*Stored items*
____

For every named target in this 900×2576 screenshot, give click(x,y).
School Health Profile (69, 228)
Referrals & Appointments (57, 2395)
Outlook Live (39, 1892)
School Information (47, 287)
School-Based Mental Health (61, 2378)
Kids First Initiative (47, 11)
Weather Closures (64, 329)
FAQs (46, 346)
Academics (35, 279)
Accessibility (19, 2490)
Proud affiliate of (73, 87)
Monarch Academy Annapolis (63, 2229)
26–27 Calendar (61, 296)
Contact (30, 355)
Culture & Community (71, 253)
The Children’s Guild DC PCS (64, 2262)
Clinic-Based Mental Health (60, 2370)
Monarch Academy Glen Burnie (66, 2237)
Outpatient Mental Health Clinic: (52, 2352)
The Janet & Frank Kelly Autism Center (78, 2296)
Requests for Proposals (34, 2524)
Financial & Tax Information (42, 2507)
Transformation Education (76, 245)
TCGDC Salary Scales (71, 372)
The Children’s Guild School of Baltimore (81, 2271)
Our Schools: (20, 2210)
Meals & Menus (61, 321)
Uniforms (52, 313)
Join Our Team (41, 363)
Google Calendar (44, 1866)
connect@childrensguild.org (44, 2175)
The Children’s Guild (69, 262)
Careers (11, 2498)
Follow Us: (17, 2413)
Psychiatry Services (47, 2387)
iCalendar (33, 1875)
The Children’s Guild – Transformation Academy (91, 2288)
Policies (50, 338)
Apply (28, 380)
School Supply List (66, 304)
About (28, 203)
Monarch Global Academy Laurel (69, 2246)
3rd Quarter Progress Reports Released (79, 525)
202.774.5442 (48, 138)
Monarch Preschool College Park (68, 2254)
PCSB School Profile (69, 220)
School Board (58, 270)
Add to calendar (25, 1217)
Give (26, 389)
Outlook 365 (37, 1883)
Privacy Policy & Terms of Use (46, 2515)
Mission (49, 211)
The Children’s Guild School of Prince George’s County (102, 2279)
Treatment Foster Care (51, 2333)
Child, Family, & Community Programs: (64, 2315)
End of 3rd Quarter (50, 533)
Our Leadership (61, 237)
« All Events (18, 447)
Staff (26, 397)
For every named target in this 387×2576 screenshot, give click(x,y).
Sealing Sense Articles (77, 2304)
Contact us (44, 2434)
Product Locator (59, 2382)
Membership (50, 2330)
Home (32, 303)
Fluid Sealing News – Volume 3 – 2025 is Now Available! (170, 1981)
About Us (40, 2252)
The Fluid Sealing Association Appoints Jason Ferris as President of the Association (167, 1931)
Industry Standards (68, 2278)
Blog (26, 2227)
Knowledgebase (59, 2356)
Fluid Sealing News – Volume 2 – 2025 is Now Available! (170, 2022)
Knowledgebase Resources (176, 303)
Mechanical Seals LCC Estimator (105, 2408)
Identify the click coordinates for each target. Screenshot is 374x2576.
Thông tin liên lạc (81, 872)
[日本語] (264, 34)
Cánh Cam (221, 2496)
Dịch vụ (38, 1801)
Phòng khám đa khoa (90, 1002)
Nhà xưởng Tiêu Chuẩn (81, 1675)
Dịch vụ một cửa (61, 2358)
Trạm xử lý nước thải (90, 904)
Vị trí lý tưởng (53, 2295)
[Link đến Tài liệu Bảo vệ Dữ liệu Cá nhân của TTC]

____

*About this task*
Count lines, not occurrences. State how many lines of the entries contain the word "named", and add nothing.

*Response to the task*
2